Your task:
A complete answer lists every line of the entries below where the string "accomplish" appears.

Extracted entries:
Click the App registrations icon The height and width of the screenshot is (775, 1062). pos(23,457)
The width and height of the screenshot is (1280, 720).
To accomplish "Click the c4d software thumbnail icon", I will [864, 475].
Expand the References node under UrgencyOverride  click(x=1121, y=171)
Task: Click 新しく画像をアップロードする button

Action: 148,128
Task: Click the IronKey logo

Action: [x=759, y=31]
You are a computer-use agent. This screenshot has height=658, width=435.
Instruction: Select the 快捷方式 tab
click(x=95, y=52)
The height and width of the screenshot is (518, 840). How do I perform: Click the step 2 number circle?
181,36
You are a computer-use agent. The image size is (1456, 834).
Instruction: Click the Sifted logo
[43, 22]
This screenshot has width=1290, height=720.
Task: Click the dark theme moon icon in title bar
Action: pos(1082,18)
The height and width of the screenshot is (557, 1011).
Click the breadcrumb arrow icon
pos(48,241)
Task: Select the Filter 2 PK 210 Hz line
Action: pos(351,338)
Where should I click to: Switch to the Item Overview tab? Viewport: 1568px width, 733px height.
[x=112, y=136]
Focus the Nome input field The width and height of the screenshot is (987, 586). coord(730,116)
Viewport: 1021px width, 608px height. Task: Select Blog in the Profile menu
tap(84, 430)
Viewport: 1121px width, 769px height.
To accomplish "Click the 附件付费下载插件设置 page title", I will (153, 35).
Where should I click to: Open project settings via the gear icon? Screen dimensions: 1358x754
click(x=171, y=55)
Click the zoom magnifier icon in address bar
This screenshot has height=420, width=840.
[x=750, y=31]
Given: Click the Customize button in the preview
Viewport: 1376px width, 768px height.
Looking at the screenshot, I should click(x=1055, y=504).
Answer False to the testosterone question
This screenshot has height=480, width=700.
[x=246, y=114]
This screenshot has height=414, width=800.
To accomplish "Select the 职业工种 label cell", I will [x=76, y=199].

Output of the task:
To accomplish "Click the c4d software thumbnail icon", I will [864, 475].
To accomplish "Click the 附件付费下载插件设置 page title", I will (153, 35).
To accomplish "Select the 职业工种 label cell", I will [x=76, y=199].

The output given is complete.